Fast jeder hat schon einmal eine in der Hand gehabt, und fast niemand weiß genau, was sie eigentlich ist. Eine Delfter Fliese ist kein Porzellan, sie stammt ursprünglich nicht aus den Niederlanden, und das Blau ist beim Malen nicht einmal blau. Hier steht, was so eine Fliese wirklich ist, wie sie vor vier Jahrhunderten entstand und welche Wege es heute gibt, selbst eine zu machen.
Kein Porzellan, sondern Steingut mit Zinnglasur
Zuerst der hartnäckigste Irrtum: Delfter Blau ist kein Porzellan. Es ist ganz gewöhnliches Steingut — gebrannter Ton — mit einer Schicht Zinnglasur darüber. Diese Glasur ist weiß und deckend, und genau darum geht es: Sie verbirgt den rötlichen Ton darunter vollständig und liefert eine schneeweiße Fläche zum Bemalen.
Das war keine ästhetische Entscheidung, sondern eine Notlösung. Um 1602 kam über die Ostindien-Kompanie (VOC) chinesisches Porzellan in die Niederlande, blau auf weiß und sündhaft teuer. Niederländische Töpfer konnten kein Porzellan herstellen — dessen Rezept wurde in Europa erst um 1709 geknackt —, also taten sie das Nächstbeste: Sie ahmten das Aussehen auf einem Material nach, das sie beherrschten. Das niederländische Fliesenmuseum fasst es nüchtern zusammen: Die Töpfer „versuchten, das chinesische Porzellan nachzuahmen, und übertrugen die Dekore auf das Steingut“.
Delfter Blau begann also als Imitation. Erst nach und nach wurde daraus ein eigener Stil mit eigenen Motiven — und schließlich ein Exportartikel für sich.
Warum ausgerechnet Delft
Delft war nicht die einzige Stadt, die Fliesen brannte — Rotterdam, Haarlem, Amsterdam, Utrecht, Harlingen und Makkum waren ebenfalls dabei —, doch Delft wurde zum Mittelpunkt. Um 1700 gab es allein in Delft 33 Fayencemanufakturen.

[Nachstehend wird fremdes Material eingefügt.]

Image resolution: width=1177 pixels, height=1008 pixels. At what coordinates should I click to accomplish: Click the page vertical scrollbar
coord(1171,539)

Danach ging es steil bergab. Billiges englisches Steingut unterbot den Markt, und 1794 waren noch zehn übrig. Von den Betrieben jener Zeit ist De Porceleyne Fles (gegründet 1653) der einzige, der seither ununterbrochen weitergearbeitet hat. Es gibt durchaus andere aktive Manufakturen — De Delftse Pauw, De Candelaer, Heinen Delfts Blauw, Goedewaagen —, aber das sind spätere Unternehmen. „Die letzte Delfter Manufaktur“ ist also Unsinn; „die einzige mit einer ununterbrochenen Linie ins 17. Jahrhundert“ trifft zu.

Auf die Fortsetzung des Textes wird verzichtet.